Limitations of MLMs and future scope

MLMs are still not perfect. They are exceedingly good for a lot of tasks, but on most tasks, unlike their vision based counterparts, they haven’t yet been able to reach human level performance. Tasks like Machine Dialogue Generation (generative chatbots) and Abstractive Summarization still remain active areas of research.

As stated before, MLMs are not deterministic, i.e. they do not have a fixed set of rules they live by, they process a large amount of data, and learn the closest approximation to what could be a real language. Obviously, this means that the model makes assumptions basis the data being provided, which cannot possibly cover the entirety of any language.

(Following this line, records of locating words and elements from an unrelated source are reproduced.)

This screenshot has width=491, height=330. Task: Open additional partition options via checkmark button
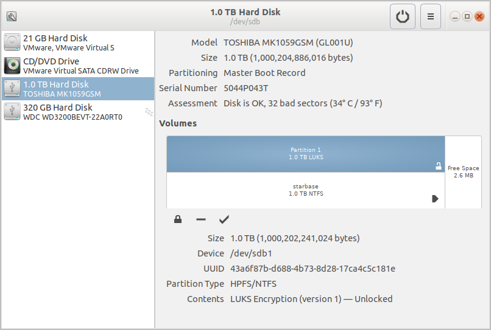pyautogui.click(x=224, y=219)
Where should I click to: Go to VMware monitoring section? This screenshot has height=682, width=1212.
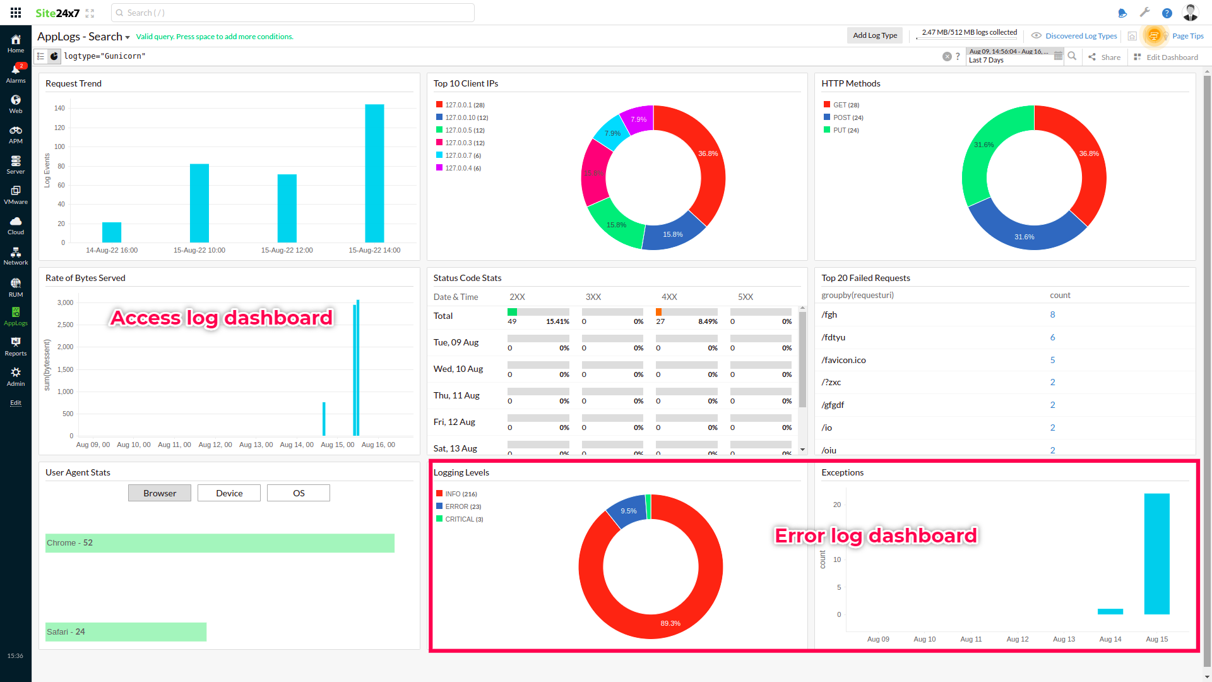pos(16,194)
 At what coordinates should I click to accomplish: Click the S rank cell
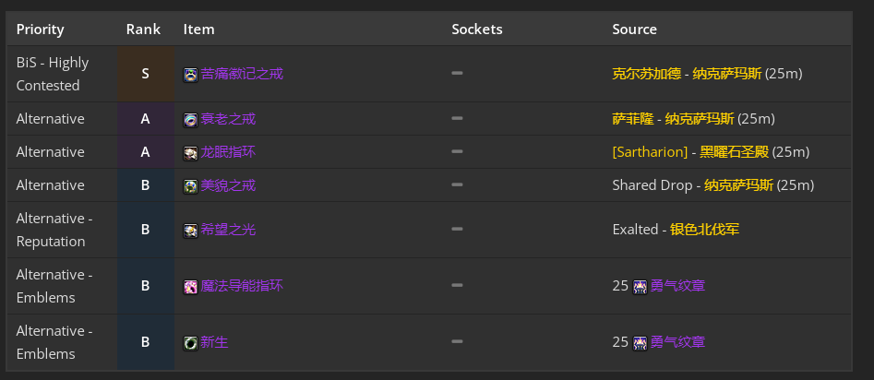coord(146,74)
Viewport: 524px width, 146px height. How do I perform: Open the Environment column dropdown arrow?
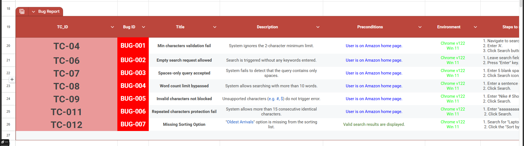[x=475, y=27]
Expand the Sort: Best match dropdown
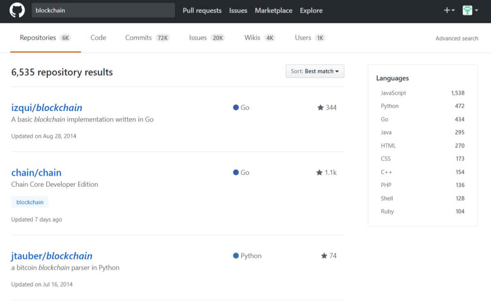Screen dimensions: 491x303 pyautogui.click(x=315, y=71)
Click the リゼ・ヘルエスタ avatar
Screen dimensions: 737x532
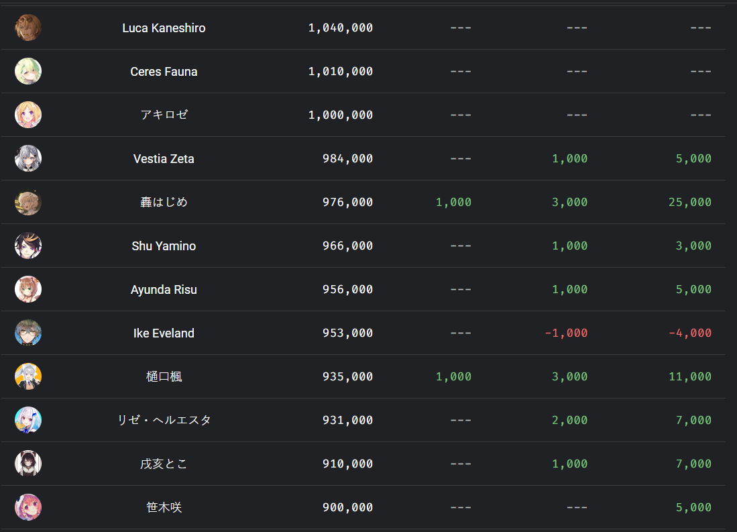coord(28,420)
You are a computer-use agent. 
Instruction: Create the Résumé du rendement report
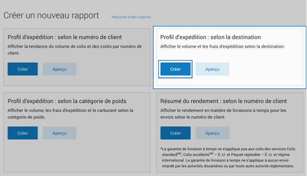click(175, 133)
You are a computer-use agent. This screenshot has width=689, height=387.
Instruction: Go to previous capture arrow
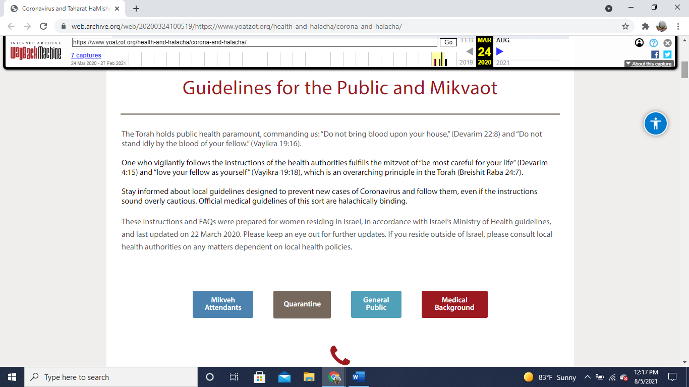[470, 51]

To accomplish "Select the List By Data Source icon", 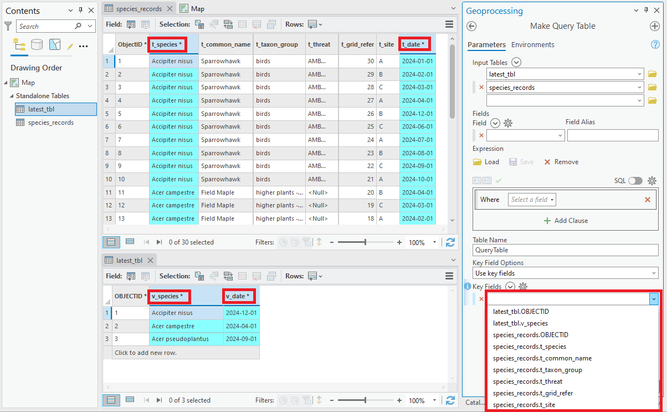I will tap(37, 45).
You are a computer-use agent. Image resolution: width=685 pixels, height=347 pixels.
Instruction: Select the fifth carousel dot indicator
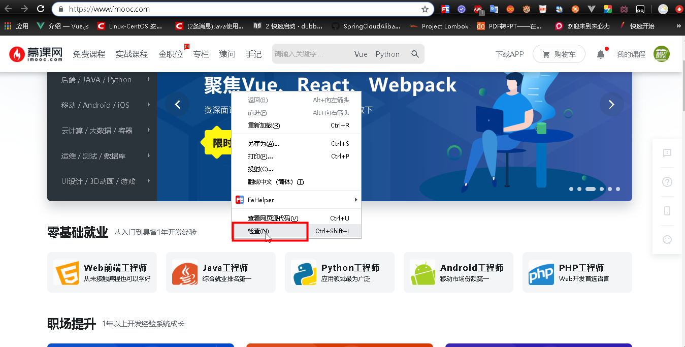click(x=609, y=188)
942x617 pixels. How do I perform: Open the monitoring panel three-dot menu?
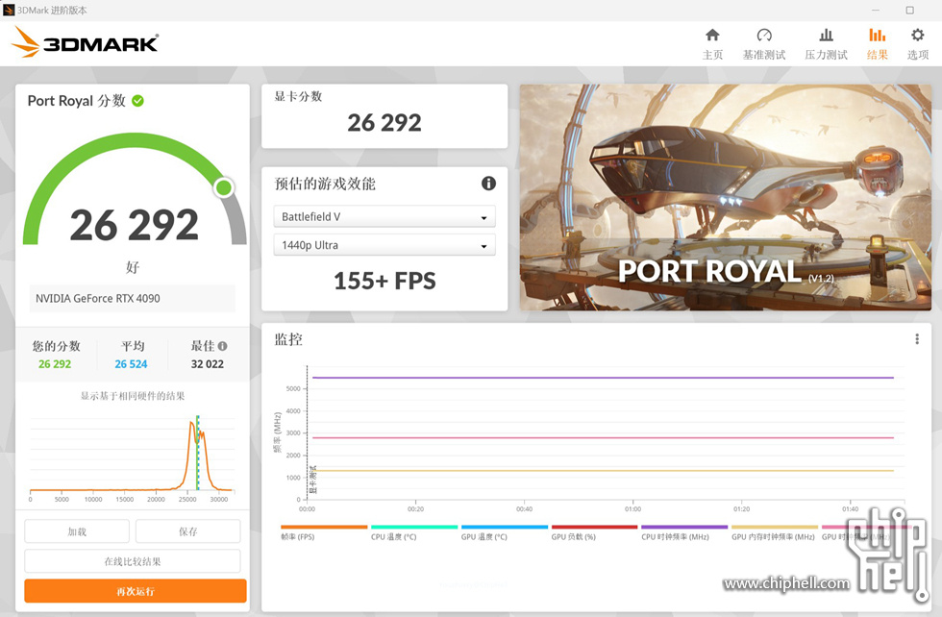(x=916, y=339)
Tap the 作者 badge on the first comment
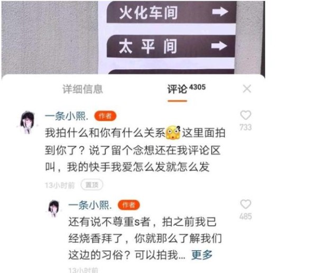Screen dimensions: 317x273 point(105,116)
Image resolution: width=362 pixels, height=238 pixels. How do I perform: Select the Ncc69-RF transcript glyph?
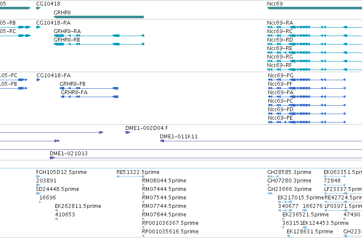(314, 70)
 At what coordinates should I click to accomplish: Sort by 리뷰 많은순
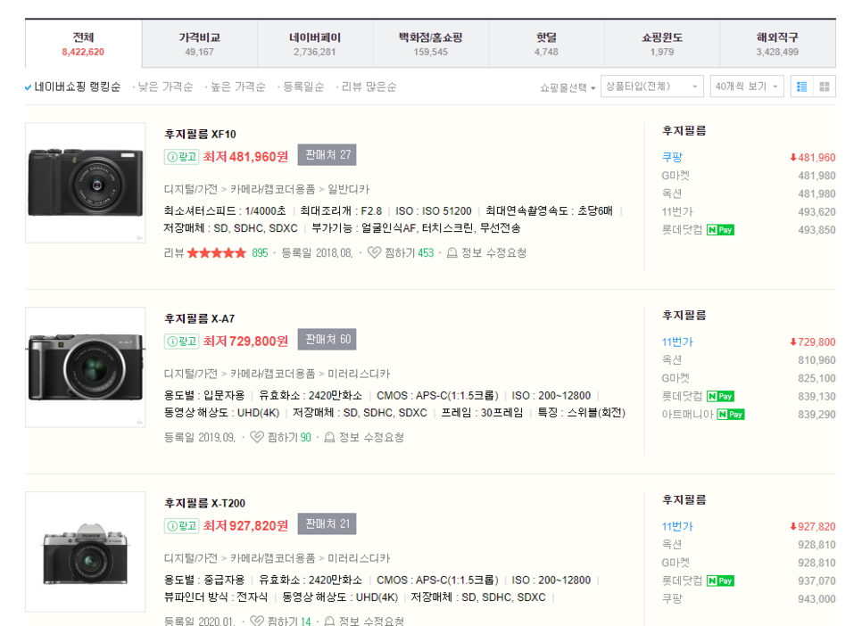(369, 86)
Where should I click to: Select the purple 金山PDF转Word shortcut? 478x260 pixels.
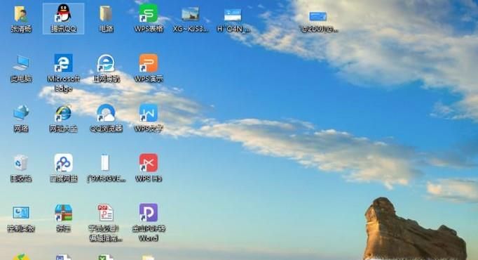[x=149, y=223]
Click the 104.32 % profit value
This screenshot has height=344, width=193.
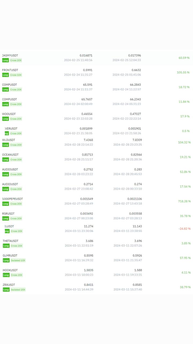184,142
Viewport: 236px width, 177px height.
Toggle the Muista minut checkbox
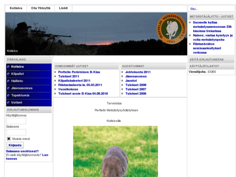[x=9, y=139]
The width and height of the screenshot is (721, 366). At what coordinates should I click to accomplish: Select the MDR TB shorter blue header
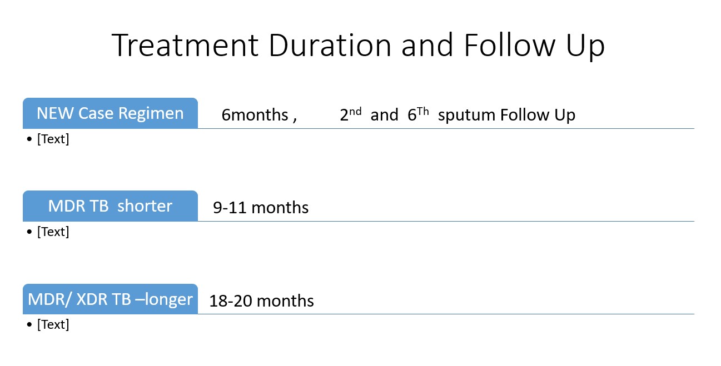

With that being said, they have definitely broken a lot of barriers, in particular in machine translation, advanced search engines, and question answering systems. Startups like Viable are using GPT-3 to extract semantic information from customer feedback. Google at one point used its own language model, BERT, to power its search engine - by far the most prominent Google product we have come across. There may be a ways to go, but language models have already come very far ahead.